Mike: Number three cannabis is not a magic bullet. So if you go on to a lot of the consumer sites they can say you can use cannabis for everything. First and foremost I would always recommend and encourage people to try treatments. We have good data support it works and it's effective. If those are not working or you cannot use those products that's what cannabis can really be considered. And it's not for everybody it's for some of the people some of the time. So some people do really well with cannabis and some people don't. Just like any other treatment that's out there. So if you think of it as not a magic bullet it's just like another drug just like everything else. It becomes a lot easier of determining when to use cannabis for a specific person.
Trevor: Perfect number four.
Mike: Don't smoke.
Trevor: Don't smoke.
Mike: There Are a lot of different ways that we can end up administering cannabis using a water pipe or bong using a joint or a standard pipe is not the way to do it.
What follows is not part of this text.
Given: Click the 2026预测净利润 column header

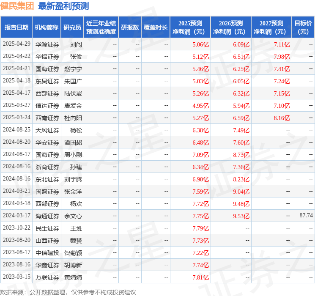Looking at the screenshot, I should point(230,27).
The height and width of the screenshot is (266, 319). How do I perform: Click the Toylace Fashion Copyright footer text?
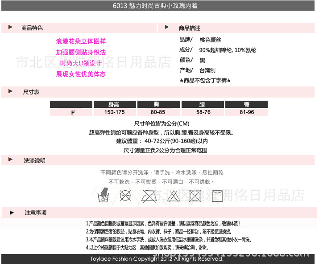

This is just as harmful as smoking tobacco as potential risk factors same poly aromatic hydrocarbons or the same carcinogens are also in the in cannabis as they are in tobacco vaporization looks pretty good if you want that rapid relief onset. It's more effective in terms of extracting all the THC and CBD from it. So it works better and is more it's cheaper in the long run because about half of these cannabinoids so the THC and CBD actually escape inside smoke if you are actually smoking it. So avoid smoking look at oils looking at vaporization.
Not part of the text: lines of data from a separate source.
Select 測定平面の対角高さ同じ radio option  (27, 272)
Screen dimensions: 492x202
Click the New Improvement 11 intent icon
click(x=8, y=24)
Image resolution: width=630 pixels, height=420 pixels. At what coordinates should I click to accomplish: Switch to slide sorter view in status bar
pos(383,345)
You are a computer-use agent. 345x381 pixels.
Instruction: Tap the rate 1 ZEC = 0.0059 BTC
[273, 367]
Trevor: Ok and hopefully number five
Mike: number five the final one that I always encourage every healthcare professional and every patient I know is. Be careful when you start on this one about driving. So we always want to caution patients about driving with these particular products. If you're looking at if you're looking at smoking at a minimum of at least three to four hours especially when you're starting off before driving. 6 to 8 hours or if you end up getting if you're taking an oral form a six to eight hours and eight hours or more if the person became high with it. So those are just general recommendations especially at the beginning you want to be careful. We just don't want to have people that are potentially impaired out on the road. And the other thing is storage storage is really important we don't focus enough in the pharmacy. We should also focus with cannabis make sure they store in the right spot so that children can't get to it and if there's somebody in the house that could be potentially having a problem then they're not taking their product so lock it up stored away so nobody can have access to it. I think those are five things I really want. Every medical cannabis person to know.
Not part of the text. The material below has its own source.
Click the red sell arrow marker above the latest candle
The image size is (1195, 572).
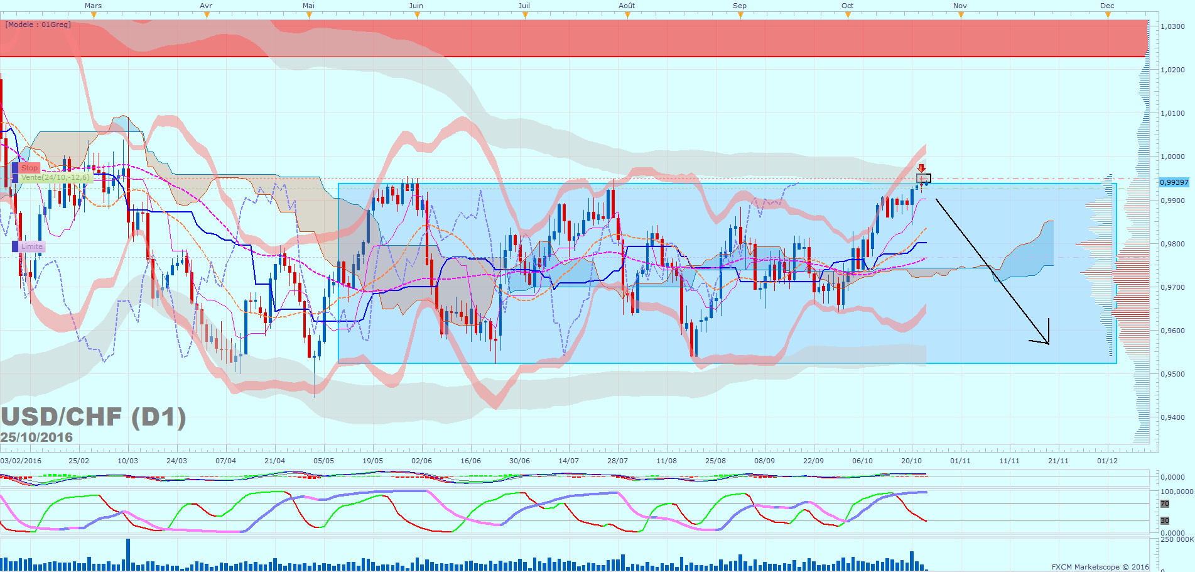point(921,168)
Trevor: Those are fantastic. I think we should put those on a T-shirt somewhere maybe a series of five t shirts Reefer Medness Top 5 t shirts I like that.
Mike: It works.
Trevor: Mike that was fantastic. Any other any other last thoughts because we managed to squeeze that all into 30 minutes and anything else that you think we should know.
Mike: Well I'm really excited what the next few years are going to bring them when medical when we see the recreational market changing. I think that we're going to see so many new users on on cannabis because they're not necessarily getting access to it now. So as as a society as a country I think we're going to have a good idea of leading the world of where cannabis should be used. When should it be used when should it be avoided. How do you properly use it and moving forward. That's pretty exciting to me. I think there's gonna be a lot of interesting things over the next couple of years.